First, I myself included a section on "John Wesley's Training in Piety" in the book to which I refer in note 3 of my article.[1] It does not appear from Goodwin's notes that he is acquainted with my book, and perhaps he would be pleased to know that I have given some attention to Wesley's Anglicanism in another place, even though I failed to do so in the controverted article.
Second, I would point out that, while rightly noting Wesley's use of Patristic and Anglican resources, Goodwin has not refuted my claim that Wesley also drew inspiration and concrete instruction from Edwards, Whitefield, and Zinzendorf. That many early Methodist practices had antecedents in the Fathers and the Church of England does not mean that Wesley was incapable of being influenced by other eighteenth-century revival movements-movements which themselves sometimes incorporated elements from Patristic, Anglican, and other older Christian sources.
Third, I am puzzled by Goodwin's animus against my claim that Wesley's methodology was "a hybrid, a synthesis of many divergent approaches" when he himself calls Wesley's methodology a "synthesis of high-church and charismatic revivalism." He and I may differ over the actual sources from which Wesley drew. But it appears to me that Goodwin actually confirms my essential thesis (even if he rightly modifies by argument by introducing important additional evidence). This thesis is that Wesley's genius lay in his catholic-spirited openness to many voices within the Christian tradition.

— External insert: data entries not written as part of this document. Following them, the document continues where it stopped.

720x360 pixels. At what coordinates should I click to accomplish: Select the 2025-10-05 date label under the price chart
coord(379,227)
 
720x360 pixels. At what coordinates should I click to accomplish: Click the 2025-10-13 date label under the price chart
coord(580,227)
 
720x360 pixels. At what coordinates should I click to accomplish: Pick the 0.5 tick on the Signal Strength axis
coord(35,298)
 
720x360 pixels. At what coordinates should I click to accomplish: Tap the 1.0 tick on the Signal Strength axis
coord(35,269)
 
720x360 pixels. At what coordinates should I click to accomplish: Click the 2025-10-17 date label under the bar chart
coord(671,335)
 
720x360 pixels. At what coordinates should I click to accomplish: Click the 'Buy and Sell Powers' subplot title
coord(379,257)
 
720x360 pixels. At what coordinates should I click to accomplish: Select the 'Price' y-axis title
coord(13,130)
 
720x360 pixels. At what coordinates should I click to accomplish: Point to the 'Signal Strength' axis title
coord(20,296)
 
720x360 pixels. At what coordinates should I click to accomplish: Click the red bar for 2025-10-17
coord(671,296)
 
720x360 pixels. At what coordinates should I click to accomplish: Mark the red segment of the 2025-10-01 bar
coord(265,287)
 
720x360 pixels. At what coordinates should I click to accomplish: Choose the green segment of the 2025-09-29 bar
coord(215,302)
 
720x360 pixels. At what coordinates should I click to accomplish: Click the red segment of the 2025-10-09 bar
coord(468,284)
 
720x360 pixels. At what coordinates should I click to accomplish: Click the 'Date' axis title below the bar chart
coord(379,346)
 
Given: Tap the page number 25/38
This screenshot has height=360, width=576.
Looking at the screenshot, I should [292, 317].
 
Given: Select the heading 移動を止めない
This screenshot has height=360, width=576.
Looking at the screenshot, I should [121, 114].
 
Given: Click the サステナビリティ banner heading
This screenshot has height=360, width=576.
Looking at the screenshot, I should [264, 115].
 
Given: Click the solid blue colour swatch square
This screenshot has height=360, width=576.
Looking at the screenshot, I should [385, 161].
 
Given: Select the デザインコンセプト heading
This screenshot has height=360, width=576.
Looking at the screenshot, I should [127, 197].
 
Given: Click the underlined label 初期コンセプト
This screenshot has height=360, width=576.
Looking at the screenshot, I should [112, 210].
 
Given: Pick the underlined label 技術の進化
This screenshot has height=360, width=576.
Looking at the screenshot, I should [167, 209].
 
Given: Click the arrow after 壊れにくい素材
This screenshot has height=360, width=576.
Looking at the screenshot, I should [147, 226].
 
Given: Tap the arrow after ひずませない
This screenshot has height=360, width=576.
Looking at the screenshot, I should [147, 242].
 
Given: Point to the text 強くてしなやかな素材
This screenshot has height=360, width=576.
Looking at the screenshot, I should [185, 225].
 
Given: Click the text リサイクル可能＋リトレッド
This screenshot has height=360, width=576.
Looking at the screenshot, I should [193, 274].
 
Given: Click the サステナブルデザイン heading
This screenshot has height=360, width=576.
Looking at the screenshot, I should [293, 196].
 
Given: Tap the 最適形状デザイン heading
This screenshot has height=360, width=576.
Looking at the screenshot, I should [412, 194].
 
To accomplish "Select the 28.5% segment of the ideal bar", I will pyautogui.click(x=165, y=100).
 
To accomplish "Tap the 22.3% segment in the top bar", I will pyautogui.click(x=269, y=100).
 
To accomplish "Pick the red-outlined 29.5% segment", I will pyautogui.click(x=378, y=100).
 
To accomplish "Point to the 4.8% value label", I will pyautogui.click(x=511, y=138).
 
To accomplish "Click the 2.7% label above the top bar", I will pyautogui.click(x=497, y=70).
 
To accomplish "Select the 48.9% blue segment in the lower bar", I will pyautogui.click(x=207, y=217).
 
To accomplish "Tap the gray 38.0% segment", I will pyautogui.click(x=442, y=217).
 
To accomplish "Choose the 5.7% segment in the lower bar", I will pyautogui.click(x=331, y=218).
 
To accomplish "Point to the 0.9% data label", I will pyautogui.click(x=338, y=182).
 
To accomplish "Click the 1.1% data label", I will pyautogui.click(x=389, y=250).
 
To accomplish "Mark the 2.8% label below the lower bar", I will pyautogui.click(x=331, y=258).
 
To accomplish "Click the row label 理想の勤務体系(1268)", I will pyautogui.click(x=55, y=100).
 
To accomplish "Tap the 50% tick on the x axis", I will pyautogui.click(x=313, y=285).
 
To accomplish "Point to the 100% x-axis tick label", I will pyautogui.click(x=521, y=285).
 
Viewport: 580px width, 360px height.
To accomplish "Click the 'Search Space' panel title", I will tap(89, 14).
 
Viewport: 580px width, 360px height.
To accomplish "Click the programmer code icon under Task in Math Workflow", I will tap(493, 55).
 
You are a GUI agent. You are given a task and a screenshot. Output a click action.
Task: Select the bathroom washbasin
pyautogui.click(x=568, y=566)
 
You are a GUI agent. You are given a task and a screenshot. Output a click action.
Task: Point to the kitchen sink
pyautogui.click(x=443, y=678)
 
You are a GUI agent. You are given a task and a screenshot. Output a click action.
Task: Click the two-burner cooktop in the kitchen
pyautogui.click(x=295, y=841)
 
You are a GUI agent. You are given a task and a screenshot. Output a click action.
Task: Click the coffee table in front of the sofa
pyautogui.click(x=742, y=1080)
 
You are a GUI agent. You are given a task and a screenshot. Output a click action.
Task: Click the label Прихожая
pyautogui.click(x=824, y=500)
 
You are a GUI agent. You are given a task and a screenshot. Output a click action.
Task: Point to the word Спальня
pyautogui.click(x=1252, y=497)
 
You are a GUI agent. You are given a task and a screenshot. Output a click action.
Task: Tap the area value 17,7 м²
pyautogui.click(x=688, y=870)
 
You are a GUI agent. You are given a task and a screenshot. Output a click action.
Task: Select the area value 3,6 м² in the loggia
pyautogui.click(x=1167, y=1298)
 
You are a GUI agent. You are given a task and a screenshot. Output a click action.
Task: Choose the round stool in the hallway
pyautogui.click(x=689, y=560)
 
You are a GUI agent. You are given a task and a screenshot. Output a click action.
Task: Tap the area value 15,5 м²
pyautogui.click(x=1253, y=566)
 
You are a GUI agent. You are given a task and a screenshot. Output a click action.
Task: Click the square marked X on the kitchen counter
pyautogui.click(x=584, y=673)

I never said that Wesley's revivalism was a "secondhand synthesis," as Goodwin charges, nor am I even sure what that expression is supposed to mean. My aim was to display several of the "models" of revivalism current in mid-eighteenth century North Atlantic society, and to demonstrate how Wesley both learned from them and yet developed something new, something different, and something of far greater and more enduring influence and longevity than any of them.
Endnotes:
[1] "Gracious Affection" and "True Virtue" According to Jonathan Edwards and John Wesley (Metuchen, N.J.: Scarecrow Press, 1994)103-110.